Rows from a screen grounding dataset:
|---|
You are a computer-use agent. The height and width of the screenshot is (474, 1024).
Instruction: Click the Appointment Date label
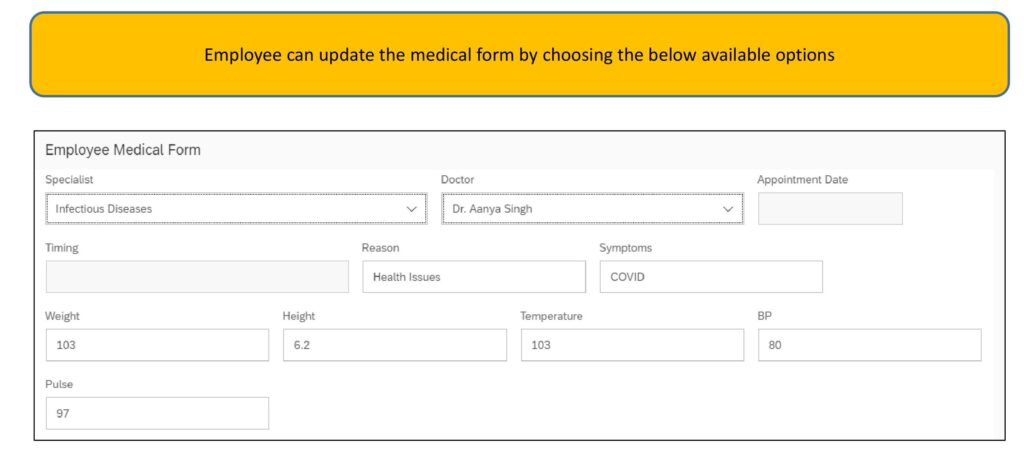[803, 180]
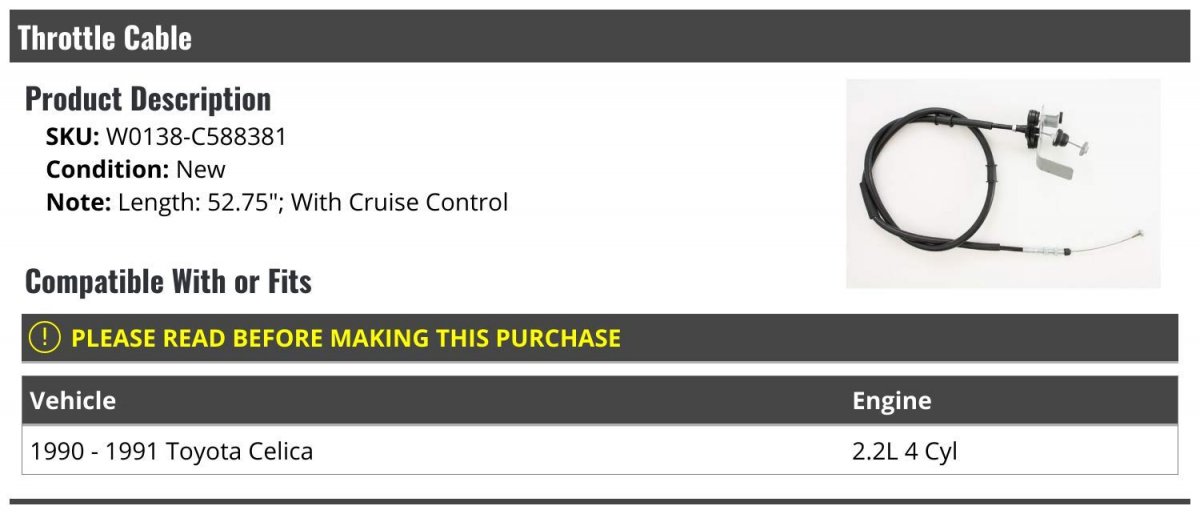
Task: Click the 2.2L 4 Cyl engine cell
Action: 905,451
|---|
- [Goal]:
Write out all the material above word for word, leaving out the pictures.

- [Task answer]:
You are a computer-use agent. The height and width of the screenshot is (474, 1024).
Instruction: Click the Appointment Date label
[803, 180]
Task: Click the 2.2L 4 Cyl engine cell
Action: 905,451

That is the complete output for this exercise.